- _Article_:

For a tempting taste of the terrifying, here are two prime Keeten quotes coupled with my comments before I shift to share reflections on three frightening tales from this Gravelight Press publication.
"What we like about horror is the way fear lights up our brains like a pinball machine on tilt and forces us to feel more alive." Thanks, Jeffrey! What a great image - our brains lighting up the way a pinball machine lights up when we shake the sides and flip the flippers too violently. TILT! And that key word - "horror," along with key phrase "feel more alive." Let me address these keys one at a time:
Here's a famous H.P. Lovecraft quote: “The oldest and strongest emotion of mankind is fear, and the oldest and strongest kind of fear is fear of the unknown.” Of course, fear thrives on our mind projecting into the future, specifically, very bad things, even horrific things happening in the future, things like confronting a ghost or suddenly feeling hairy fingers squeezing our neck.
All of us have pictured ourselves as the victim of such ghoulish, ghastly shocks and a writer of horror stories will work a reader's imagination to the point where we can feel the bony hands around our neck or see the apparition in vivid detail and be chilled from first sentence to last. Ahh, the horror, the horror.
One thing's for sure - chokehold or ghost would count as one of our most intense, most memorable experiences, exactly what makes us feel totally alive. As Joseph Campbell tells us: “People say that what we’re all seeking is a meaning for life. I don’t think that’s what we’re really seeking. I think that what we’re seeking is an experience of being alive."

- _Information supplied_:
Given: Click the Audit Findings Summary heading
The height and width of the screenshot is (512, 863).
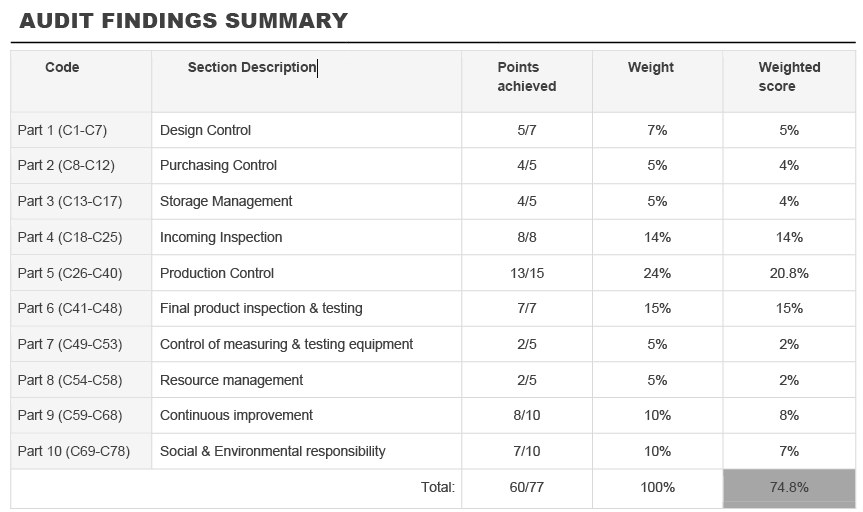Looking at the screenshot, I should (x=184, y=21).
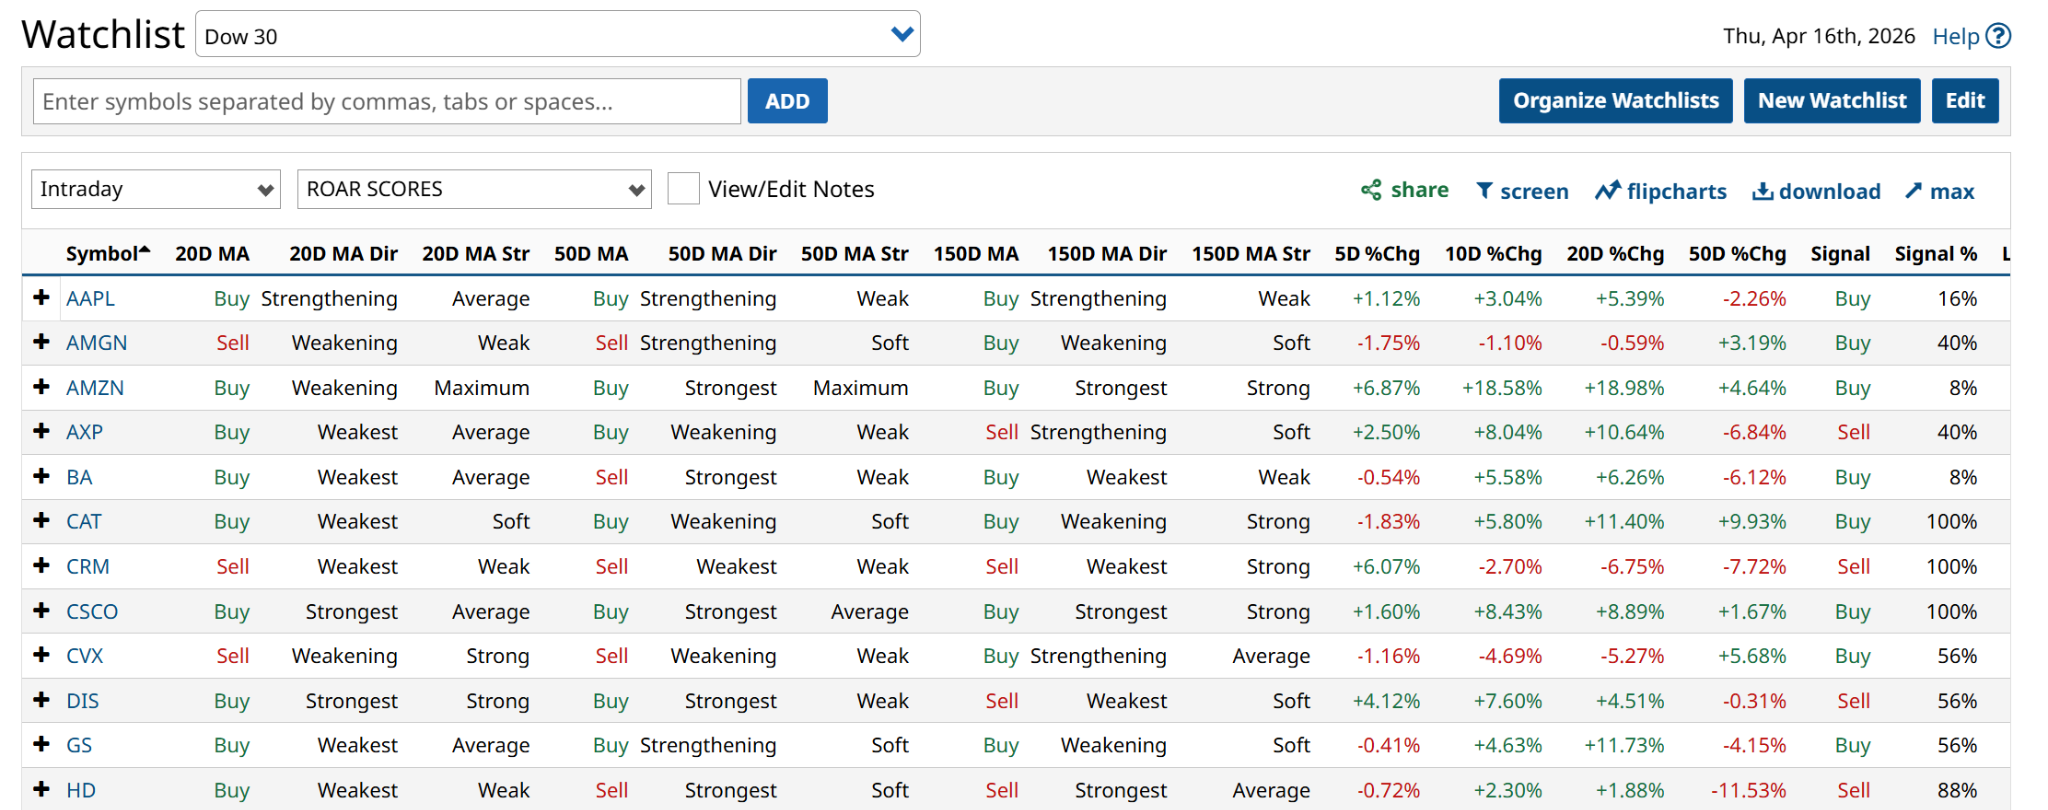
Task: Sort by the Signal % column header
Action: [1935, 254]
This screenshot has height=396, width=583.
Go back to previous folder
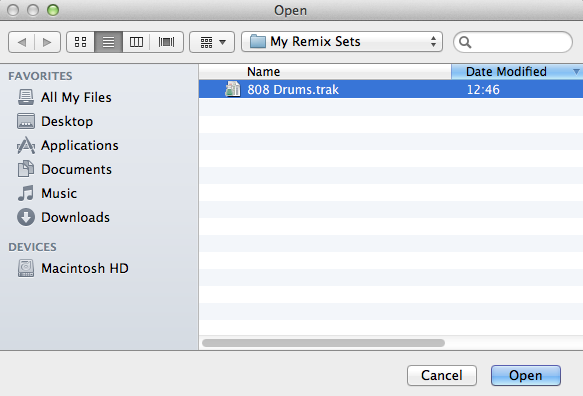(22, 42)
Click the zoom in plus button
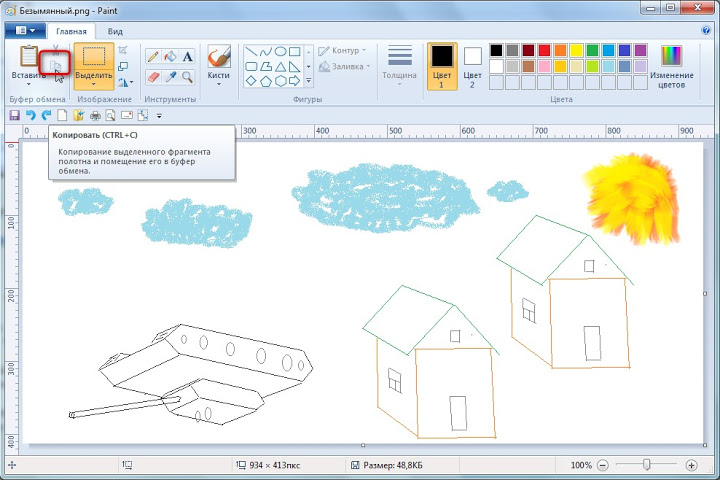The width and height of the screenshot is (720, 480). [x=691, y=465]
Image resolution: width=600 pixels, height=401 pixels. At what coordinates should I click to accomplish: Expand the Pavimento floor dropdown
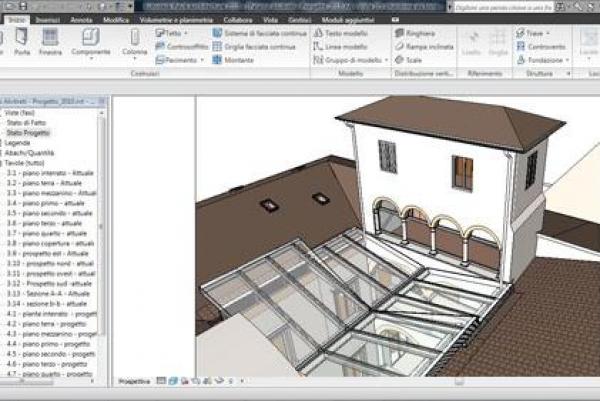[x=203, y=59]
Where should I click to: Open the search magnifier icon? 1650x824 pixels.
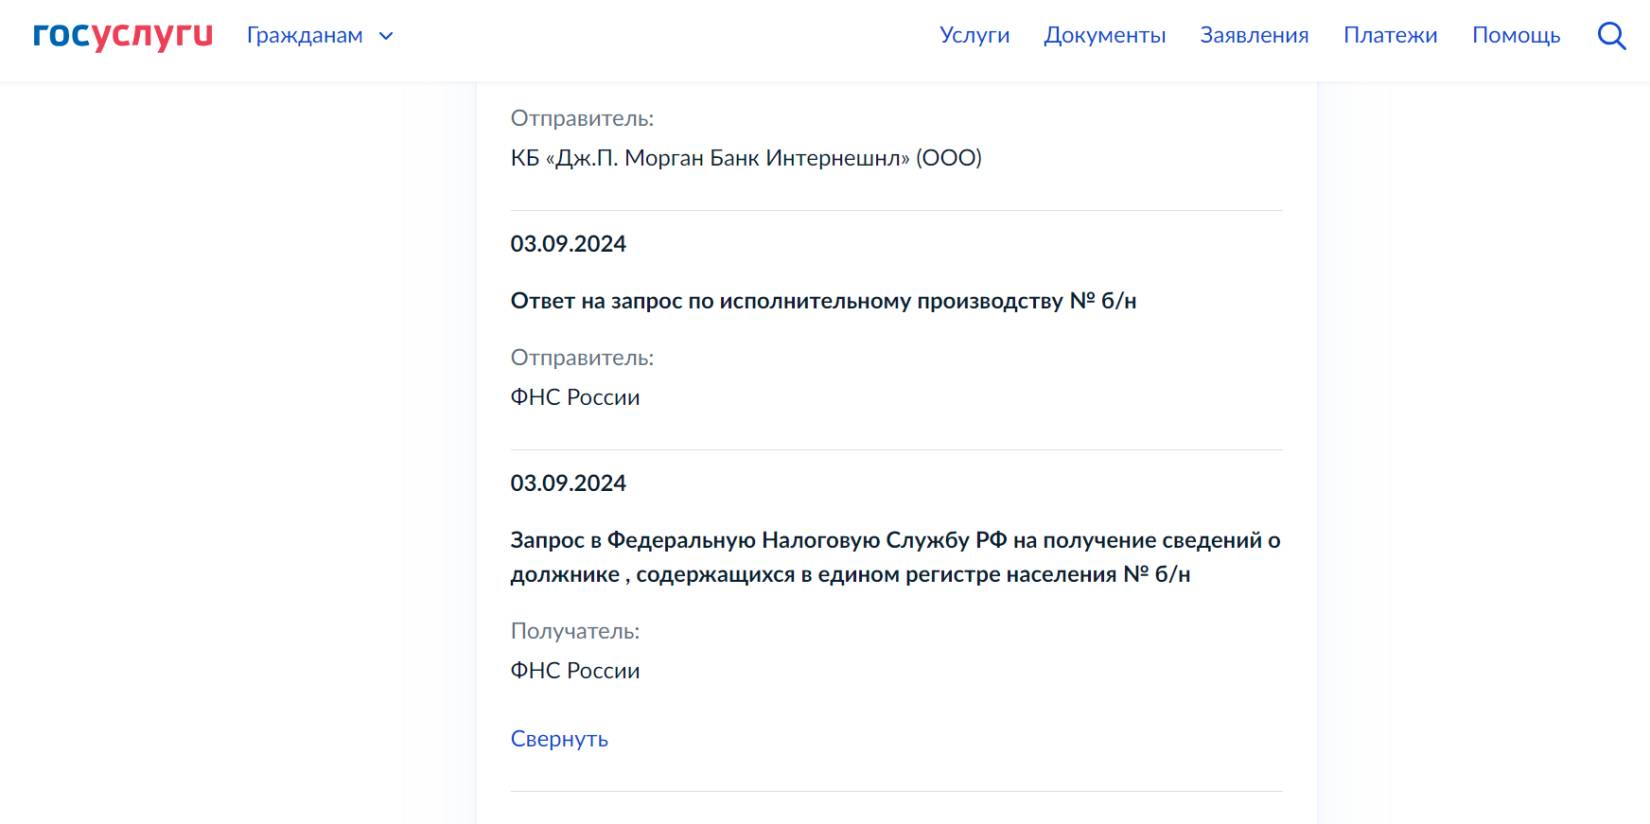[x=1611, y=36]
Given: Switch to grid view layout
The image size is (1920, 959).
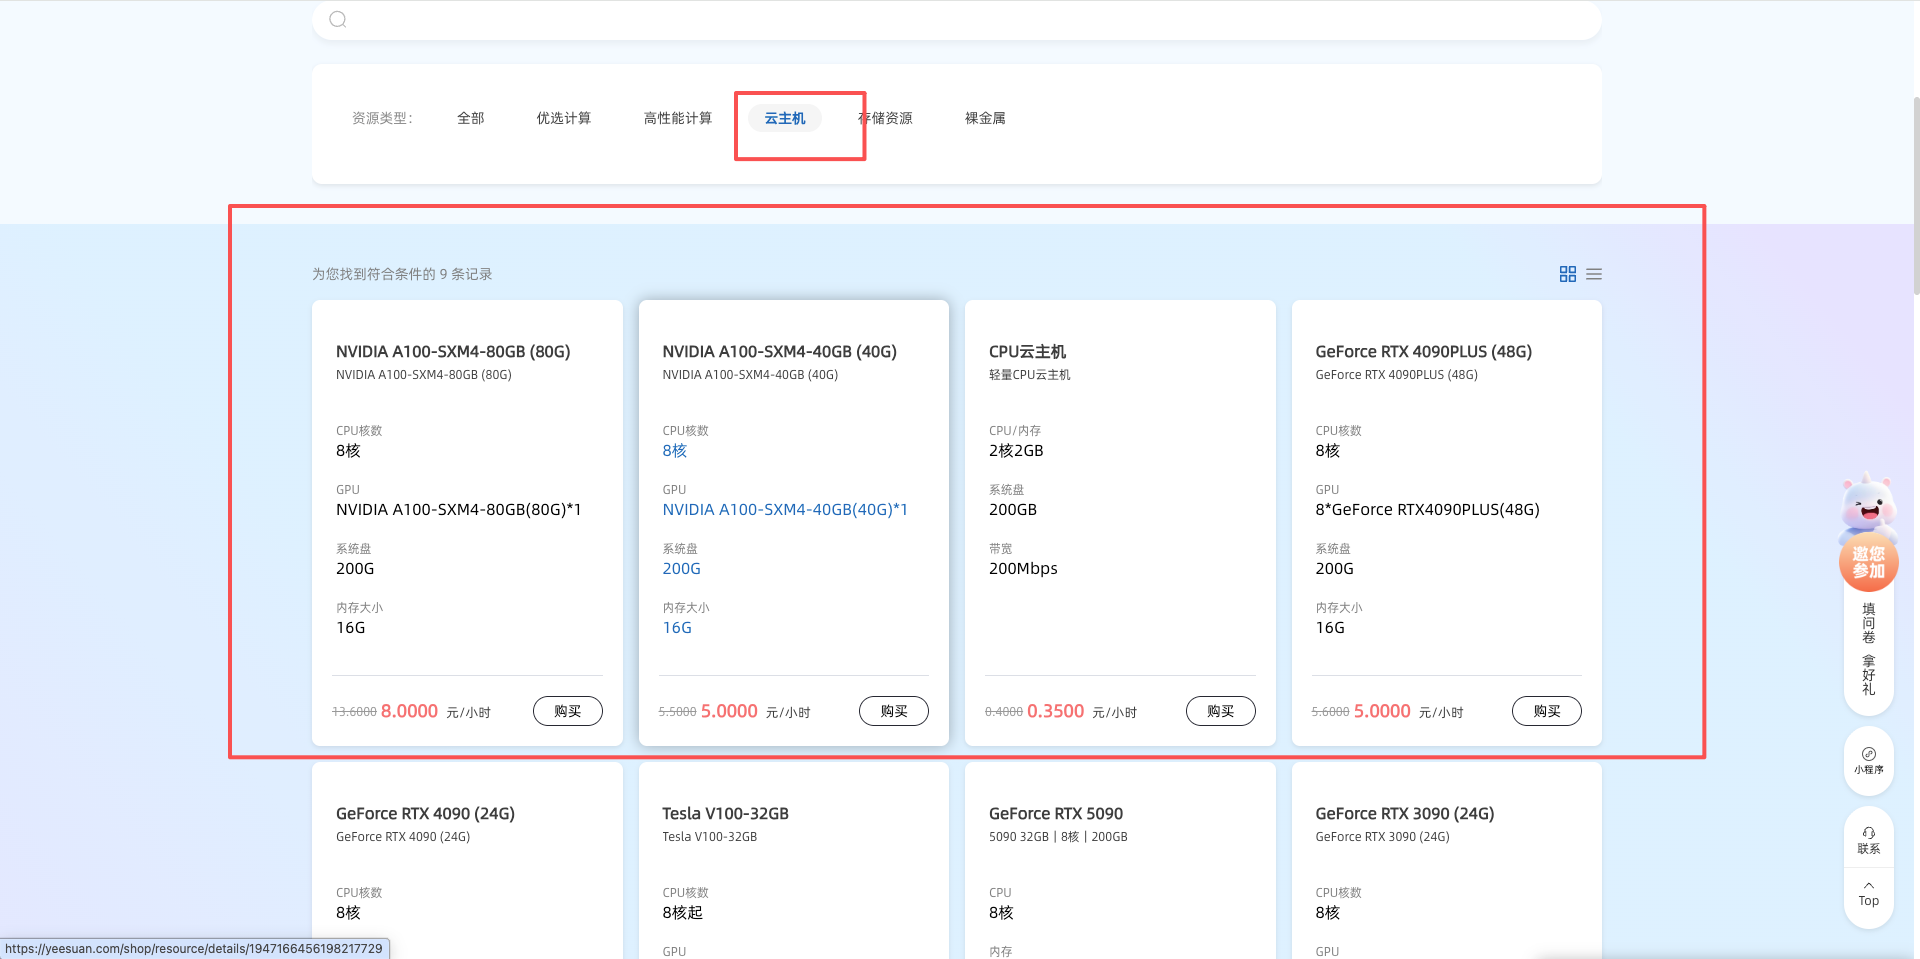Looking at the screenshot, I should coord(1567,274).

- _Short problem 1_: Reproduce word for word the passage of the horror review that begins at the words "All of us have" and stops after "horror, the horror.".
- _Short problem 2_: In the horror review, what does the quoted H.P. Lovecraft line name as the oldest and strongest kind of fear?

- _Full response 1_:
All of us have pictured ourselves as the victim of such ghoulish, ghastly shocks and a writer of horror stories will work a reader's imagination to the point where we can feel the bony hands around our neck or see the apparition in vivid detail and be chilled from first sentence to last. Ahh, the horror, the horror.

- _Full response 2_: Fear of the unknown.